For one of the most famous names in world football, it was a long wait for a third continental title. Santos were winners of the third and fourth editions of the Copa Libertadores, back in 1962 and '63, but hadn't managed to add a third continental championship since, until Wednesday night. A 2-1 home win in the second leg of the 1960s throwback final against Penarol - the Uruguayan giants they deposed as champions back in '62 - was enough to lift the trophy after the first leg in Montevideo had finished 0-0 a week earlier.
The long gap was for a simple reason: in terms of fanbase and economy, Santos aren't a big club in Brazil anymore. They could hardly, of course, be described as 'small', but they're not up there with the likes of Flamengo, Sao Paulo, Corinthians et al when it comes to coverage and expectations. This Copa win, their first for 48 years, might finally mean the club can start to step out of one great player's shadow, as well: it was always unfair to refer to that team of the 60s as 'Pele's Santos', but now younger generations of supporters have a triumph all of their own.

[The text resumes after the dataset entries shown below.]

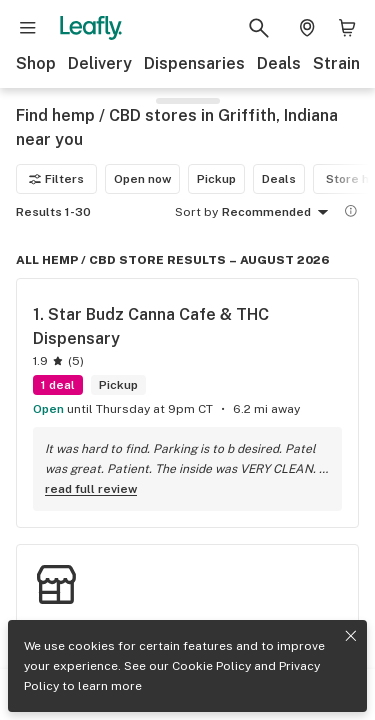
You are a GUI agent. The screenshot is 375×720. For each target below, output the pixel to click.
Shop (36, 63)
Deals (279, 63)
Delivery (100, 63)
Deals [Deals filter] (279, 179)
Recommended (278, 213)
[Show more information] (351, 211)
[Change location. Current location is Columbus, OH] (307, 28)
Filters (56, 179)
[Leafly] (91, 28)
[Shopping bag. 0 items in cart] (347, 28)
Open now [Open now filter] (142, 179)
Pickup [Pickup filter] (216, 179)
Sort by (196, 212)
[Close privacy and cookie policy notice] (351, 636)
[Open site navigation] (28, 28)
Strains (341, 63)
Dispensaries (194, 63)
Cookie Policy (211, 666)
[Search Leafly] (259, 28)
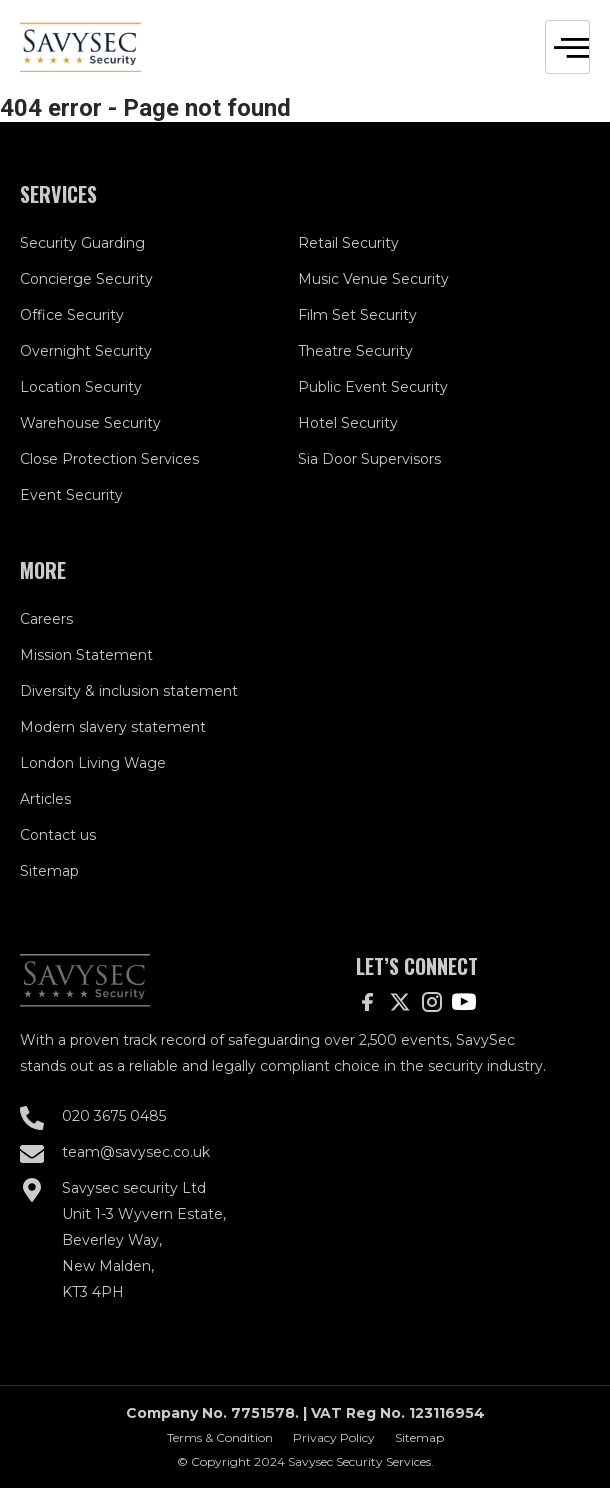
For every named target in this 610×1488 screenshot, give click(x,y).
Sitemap (419, 1437)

The stars this time round are unlikely to stick with the club for as long as Pele did though. The idea of any of them being declared 'unexportable' by the Brazilian government is a peculiar one in today's world, for starters. Already, two look certain to leave. Paulo Henrique Ganso, the tall, slim playmaker who many in Brazil wanted to be taken to last year's World Cup as a replacement for Kaka, will surely be in Europe before long - though it looks like he might move to Corinthians for a year beforehand. Neymar, meanwhile, is the poster boy of the side (in spite of that ridiculous hair), and is bound to be off to Europe soon, if not during the coming transfer window - a possibility that will only increase should he impress in the Copa America, for which he'll be an important figure for Brazil.
One thing no readers who caught any of this year's Libertadores (any of Santos' Brazilian Paulista state championship, or any of his Brazil appearances to date) will have failed to notice is that unfortunately, he dives. A lot. I produce a podcast on Argentine football and, recently, we had a Brazilian guest on to discuss his national team prior to the Copa America. He was a Santos fan, and when we asked what he thought of Neymar, even he said he dived too much. He'll surely realise pretty quickly when he comes across less tolerant refereeing that he can't keep doing so, though.

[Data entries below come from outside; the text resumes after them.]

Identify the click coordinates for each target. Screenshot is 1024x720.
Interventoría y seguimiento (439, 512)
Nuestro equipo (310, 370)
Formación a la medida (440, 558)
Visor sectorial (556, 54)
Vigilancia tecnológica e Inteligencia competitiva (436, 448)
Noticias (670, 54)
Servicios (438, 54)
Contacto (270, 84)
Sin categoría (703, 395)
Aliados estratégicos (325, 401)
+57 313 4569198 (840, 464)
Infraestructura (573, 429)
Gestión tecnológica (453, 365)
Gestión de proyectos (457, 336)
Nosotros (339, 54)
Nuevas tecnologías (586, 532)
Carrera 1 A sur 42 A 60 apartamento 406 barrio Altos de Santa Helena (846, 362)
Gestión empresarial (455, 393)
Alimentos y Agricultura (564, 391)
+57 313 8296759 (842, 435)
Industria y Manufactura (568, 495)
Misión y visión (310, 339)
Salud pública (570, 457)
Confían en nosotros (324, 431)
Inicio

It's undeniable, in spite of the above paragraph, that Neymar's a magnificent talent. He's quick, a good finisher and, at 19, he's only likely to improve in every respect. His insistence that - for the moment at least - he feels Santos is the best place for him to play his football is also a sign that whilst he seems to know full well he's a star attraction, something in his head's in the right place. In that respect there are similarities with Erik Lamela, the River Plate starlet (also 19 years old) who I profiled for ESPNsoccernet a couple of months ago.
As well as Neymar moving on at some point, and Ganso looking destined for Europe, a couple of Santos' other forwards might also be on their way. At first glance that seems odd considering the side only won one match - the final group game - by more than a single goal, but this is a side whose threat, at least, was always there. Maikon Leite, who didn't play a minute of the final, is off to Palmeiras, but a more key figure, Ze Eduardo, has got a move to Genoa in Italy.

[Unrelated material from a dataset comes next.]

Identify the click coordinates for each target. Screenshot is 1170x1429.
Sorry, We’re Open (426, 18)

Ze Eduardo's move is a little surprising because what he mainly seemed to do during this Copa campaign, with the notable exception of the 3-3 draw with Cerro Porteno in the second leg of the semi-final, was miss some absolute sitters. Neymar might have seemed very individualistic to some viewers, but some of that at least was down to his strike partner looking all at sea. All the same, his previous record as a goalscoring forward/attacking-midfielder is roughly one goal every three games, so perhaps we shouldn't judge him too harshly. Superbly, he's referred to by Santos fans as 'Ze Love'.
Elsewhere in the side, Santos have stuck to at least one great Brazilian tradition in having superb attacking full-backs. That's especially true on the left, where Leo, the former Benfica veteran and now aged 35, has been a major attacking threat. When he's not been able to feature, his understudy Alex Sandro, a Brazilian Under-20 international, has slotted in seamlessly.
With the forwards not always managing to heavily outscore opponents in spite of their undoubted talents, Santos' defence has been a major part of their success as well, of course. 30-year-old centre back pairing Durval and Edu Dracena - the latter formerly of Olympiakos and Fenerbahce - have been uncompromising at the back, although captain Edu has a black mark against his name for a silly red card near the end of the semi-final second leg which saw him miss the first game of the final. One for the future, though, could be goalkeeper Rafael, who's already played upwards of 70 first team games at the age of just 21; Sevilla have been linked.
So Santos are going to have a struggle in the coming months to keep their team together, though the lure of December's Club World Cup might help for six months at least. All the same, they can finally step out of the shadow of Pele, who was delighted to be presenting them with the trophy as (of course) a representative of the competition's sponsors. Santos F.C. have come of age.